Let’s face it: horror media has lost its mojo. The reasons for this are myriad, but a major factor is that, in a time when the US government includes zombie attack drills in its disaster preparedness briefings and academic dissertations are published about the films of George Romero, the genre can no longer be said to retain the subversive edge that I’d argue is vital to its survival. This past week, however, offered a ray of hope.
I’m referring here to an already-infamous article that was published in the Detroit Free Press on October 31, about a “horrific episode” of THE WALKING DEAD. I’ve always thought being “horrific” was the whole point of the show, but author Rochelle Riley apparently feels otherwise, claiming the brutality of a scene in which the character of Nagin (Jeffrey Dean Morgan) beats in the heads of two of the show’s principals with a barbed-wire wrapped bat “shouldn’t be allowed. Even for money,” and demands the program “be penalized in some way” (re: censored) by the government, “before our need to be unfettered forces us to lose our souls.” Furthermore, this episode, which apparently “went farther than perhaps any show in history” (doubtful), premiered during a time period “when any 9 year old could be passing by the TV.”

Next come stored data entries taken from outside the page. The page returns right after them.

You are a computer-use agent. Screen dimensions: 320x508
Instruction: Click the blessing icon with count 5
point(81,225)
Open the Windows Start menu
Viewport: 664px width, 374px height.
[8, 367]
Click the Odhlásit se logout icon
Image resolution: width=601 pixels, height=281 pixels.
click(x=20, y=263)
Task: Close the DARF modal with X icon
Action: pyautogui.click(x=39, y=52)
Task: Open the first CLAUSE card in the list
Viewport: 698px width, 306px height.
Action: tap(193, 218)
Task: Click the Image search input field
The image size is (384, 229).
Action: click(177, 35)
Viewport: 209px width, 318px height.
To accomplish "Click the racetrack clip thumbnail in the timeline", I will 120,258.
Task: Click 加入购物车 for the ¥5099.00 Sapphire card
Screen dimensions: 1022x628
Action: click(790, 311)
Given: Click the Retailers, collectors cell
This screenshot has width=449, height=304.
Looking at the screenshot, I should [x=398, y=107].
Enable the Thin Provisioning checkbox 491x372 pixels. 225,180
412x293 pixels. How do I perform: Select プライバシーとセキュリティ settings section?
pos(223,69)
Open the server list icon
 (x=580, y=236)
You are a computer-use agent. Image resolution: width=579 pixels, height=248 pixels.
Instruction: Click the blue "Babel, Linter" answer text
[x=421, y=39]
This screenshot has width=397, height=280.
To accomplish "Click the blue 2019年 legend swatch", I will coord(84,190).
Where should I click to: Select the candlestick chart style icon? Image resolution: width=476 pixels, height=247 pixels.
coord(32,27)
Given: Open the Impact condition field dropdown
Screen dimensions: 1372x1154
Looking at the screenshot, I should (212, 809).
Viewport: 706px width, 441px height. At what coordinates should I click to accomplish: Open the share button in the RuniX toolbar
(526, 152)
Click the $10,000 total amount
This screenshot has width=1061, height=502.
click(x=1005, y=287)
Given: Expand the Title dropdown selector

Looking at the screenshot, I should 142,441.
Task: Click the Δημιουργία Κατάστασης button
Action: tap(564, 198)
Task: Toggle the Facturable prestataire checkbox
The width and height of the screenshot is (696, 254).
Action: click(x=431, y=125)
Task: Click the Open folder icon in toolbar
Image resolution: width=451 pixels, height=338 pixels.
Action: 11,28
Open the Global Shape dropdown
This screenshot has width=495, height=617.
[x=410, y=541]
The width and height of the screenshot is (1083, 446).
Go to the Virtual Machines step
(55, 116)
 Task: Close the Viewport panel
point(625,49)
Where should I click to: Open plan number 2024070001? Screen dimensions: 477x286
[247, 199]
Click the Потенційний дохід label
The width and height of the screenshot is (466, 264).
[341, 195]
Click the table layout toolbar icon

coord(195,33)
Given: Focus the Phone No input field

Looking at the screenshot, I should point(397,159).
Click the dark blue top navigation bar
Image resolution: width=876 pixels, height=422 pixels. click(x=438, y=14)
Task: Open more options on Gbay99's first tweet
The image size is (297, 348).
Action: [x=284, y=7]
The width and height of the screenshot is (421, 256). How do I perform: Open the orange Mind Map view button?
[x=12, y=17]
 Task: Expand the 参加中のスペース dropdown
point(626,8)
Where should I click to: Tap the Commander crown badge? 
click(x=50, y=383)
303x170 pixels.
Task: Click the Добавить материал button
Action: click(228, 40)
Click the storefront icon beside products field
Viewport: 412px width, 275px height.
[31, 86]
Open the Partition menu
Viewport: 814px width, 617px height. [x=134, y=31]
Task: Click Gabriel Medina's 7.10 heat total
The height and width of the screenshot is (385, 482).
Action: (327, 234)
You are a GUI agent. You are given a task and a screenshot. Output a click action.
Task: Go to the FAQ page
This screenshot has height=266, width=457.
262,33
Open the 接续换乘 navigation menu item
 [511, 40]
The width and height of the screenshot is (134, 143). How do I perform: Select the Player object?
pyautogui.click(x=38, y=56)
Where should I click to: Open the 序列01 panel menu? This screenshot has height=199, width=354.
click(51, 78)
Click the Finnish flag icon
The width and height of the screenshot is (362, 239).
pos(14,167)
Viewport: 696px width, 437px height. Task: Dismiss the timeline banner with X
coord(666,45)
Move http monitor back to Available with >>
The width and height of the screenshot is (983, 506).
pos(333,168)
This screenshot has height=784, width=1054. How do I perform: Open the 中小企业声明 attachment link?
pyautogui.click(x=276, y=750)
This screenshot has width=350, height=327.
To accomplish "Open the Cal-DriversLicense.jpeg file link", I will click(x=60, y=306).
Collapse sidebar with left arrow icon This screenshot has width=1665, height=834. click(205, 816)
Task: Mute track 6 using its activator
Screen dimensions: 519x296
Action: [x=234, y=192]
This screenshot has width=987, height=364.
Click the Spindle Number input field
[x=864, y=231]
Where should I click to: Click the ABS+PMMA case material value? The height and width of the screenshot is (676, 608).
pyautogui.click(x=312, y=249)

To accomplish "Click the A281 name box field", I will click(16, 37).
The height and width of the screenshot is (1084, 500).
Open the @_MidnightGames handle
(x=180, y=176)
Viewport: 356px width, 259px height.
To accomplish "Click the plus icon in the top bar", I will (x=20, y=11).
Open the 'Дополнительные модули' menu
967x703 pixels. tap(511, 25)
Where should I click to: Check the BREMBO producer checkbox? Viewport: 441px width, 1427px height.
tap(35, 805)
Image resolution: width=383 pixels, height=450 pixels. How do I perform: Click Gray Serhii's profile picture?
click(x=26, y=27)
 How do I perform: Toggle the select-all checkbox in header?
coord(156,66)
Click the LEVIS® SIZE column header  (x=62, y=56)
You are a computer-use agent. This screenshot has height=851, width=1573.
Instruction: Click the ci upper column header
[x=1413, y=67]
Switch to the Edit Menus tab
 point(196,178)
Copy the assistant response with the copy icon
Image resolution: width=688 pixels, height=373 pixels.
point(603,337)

This article, for starters, can be accurately dismissed as a product of new-school political correctness, which decrees that anything the slightest bit offensive be permanently banished from sight (with university campuses now regularly banning the use of words like “crazy,” “freshman” and “you guys”). Note how, in her suggestion that “school thugs and shooters and monsters” might “get their ideas” from imagery like that contained in the WALKING DEAD scene under contention, the author doesn’t even bother with the standard “many studies show that…” qualifier, nor the equally standard “must have” arguments (which are used when no evidence exists to back up an accuser’s claim, as in “the Columbine shooters must have seen THE MATRIX before embarking on their rampage”), the inference being that, simply, Rochelle Riley was upset by the episode so therefore it MUST be censored.
The article’s most striking element in my view is the buzz-worthy phrase “We have freedom-of-speeched ourselves to death.” This joins classic pro-censorship quotes like “Freedom of speech isn’t actually free,” “There are some sensitive subjects that are not appropriate for people,” “They were wrong then (about past censorship decisions) but they’re right now” and–my personal favorite–“This isn’t a censorship decision, it’s a citizenship decision” (because apparently you’re not actually advocating censorship so long as you call it something else).
We can trace such arguments back to 1960, the publication date of Pat Boone’s bestselling teen advice book BETWEEN YOU, ME AND THE GATEPOST. It’s that book in which Boone, in a discussion about the evils of horror movies (with I WAS A TEENAGE WEREWOLF strongly alluded to), warned his readers to “Be careful about what kinds of movies you see…if you don’t, you’re gonna get morally and spiritually sick!” Boone’s appeal to the spiritual directly anticipates Rochelle Riley’s losing-our-souls warning. Likewise, Riley’s questionable claim about the despised WALKING DEAD episode being more extreme than “any show in history” was foreshadowed by a Daily Mail reviewer’s equally questionable assertion that THE EXORCIST was “the most shocking, sick-making and soul-destroying work ever to emerge from filmland.” Such hyperbole is typical of pro-censorship advocates, who always insist on overstating their case.
Oh, and that hypothetical nine year old who might pass by the TV when THE WALKING DEAD is on, the mere possibility of which is supposed to inspire the rest of us to permanently alter our viewing habits? There exist more duplicates of that argument than I can count, as evinced by the many repressive laws that over the decades have passed under the “protect the children” banner.
As you might have gathered, I’m passionately opposed to censorship. It’s my belief that the pro-censorship arguments outlined above came about out of ignorance and/or short-sightedness. As comic book author Neil Gaiman perceptively argued in a 2000 Gauntlet magazine interview, “Too many Americans take (freedom of speech) for granted. Because you’ve got it”–a privilege, Gaiman claims, too many of us are willing to sacrifice, the attitude being “‘Yeah, free speech is great for the right kind of speech or the speech I approve of.’” Gaiman further notes that the two biggest supporters of the Comic Book Legal Defense Fund, a renowned anti-censorship organization, are himself, a Brit, and the Canadian Dave Sim, because unlike most Americans, “we both know what the alternative is.”
That said, I do recognize that the self-righteous ranting of Rochelle Riley and co. can have positive effects. Pro-censorship screeds, after all, invariably function as an unbeatable advertisement for the book/movie/TV program being attacked. With that in mind here’s a final quote, emerging from Roger Ebert’s infamously venomous 1980 review of CALIGULA, in which he despairingly admits the film is “invulnerable to a review like this one. There are no doubt people who believe that if this movie is as bad as I say it is, it must be worth seeing.” He was correct, as I was indeed quite anxious to see CALIGULA after reading Ebert’s admonitions–just as Ms. Riley’s rant about THE WALKING DEAD, a program I’ve never had much interest in (I contend that zombie media peaked in the 1990s, and based on what I’ve seen of THE WALKING DEAD it doesn’t offer much in the way of novelty), is actually inspiring me to reconsider my feelings about it. That’s something the rave reviews the show has accumulated never managed to accomplish.
For that matter, I’m finding myself reassessing my feelings about the overall state of the genre, which by its very nature is supposed to piss off the Rochelle Rileys and Pat Boones of the world. If a single episode of a horrific TV program can make such an impression–and in the midst of so much real-life horror–then the genre is clearly in much better shape than I previously believed. Horror media may be down, but it’s definitely not out.